RECORDS TO USE>
——————

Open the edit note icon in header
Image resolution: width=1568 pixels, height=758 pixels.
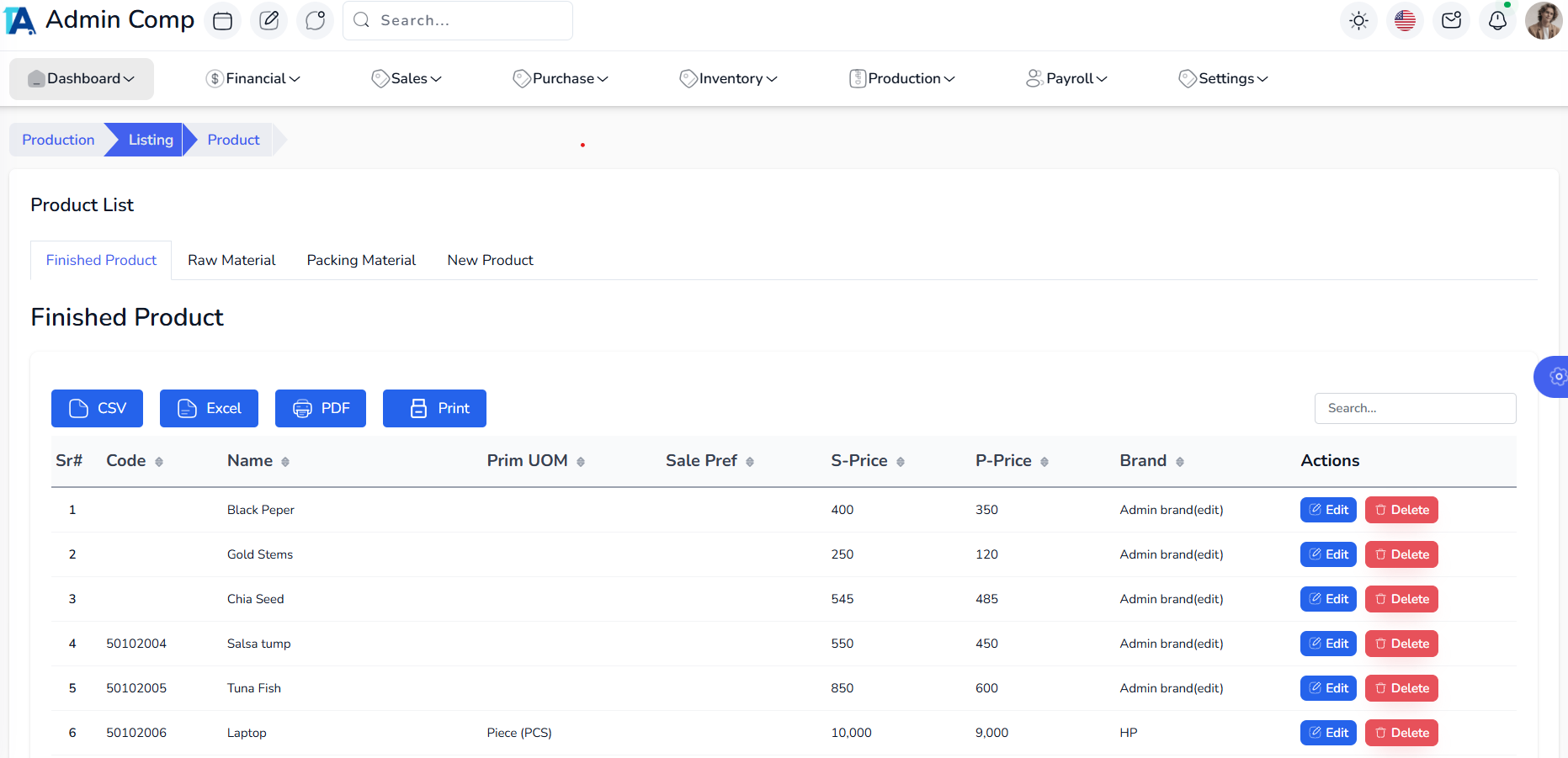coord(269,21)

——————

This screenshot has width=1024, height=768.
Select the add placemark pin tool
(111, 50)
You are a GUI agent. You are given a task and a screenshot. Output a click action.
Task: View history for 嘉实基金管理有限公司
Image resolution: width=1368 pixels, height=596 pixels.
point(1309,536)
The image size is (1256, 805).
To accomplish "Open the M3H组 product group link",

——————

WHAT IS NEEDED>
Return a copy of each line in the entries that contains "Open".

SOLUTION FOR THIS TASK>
Open the edit note icon in header
To accomplish "Open the M3H组 product group link",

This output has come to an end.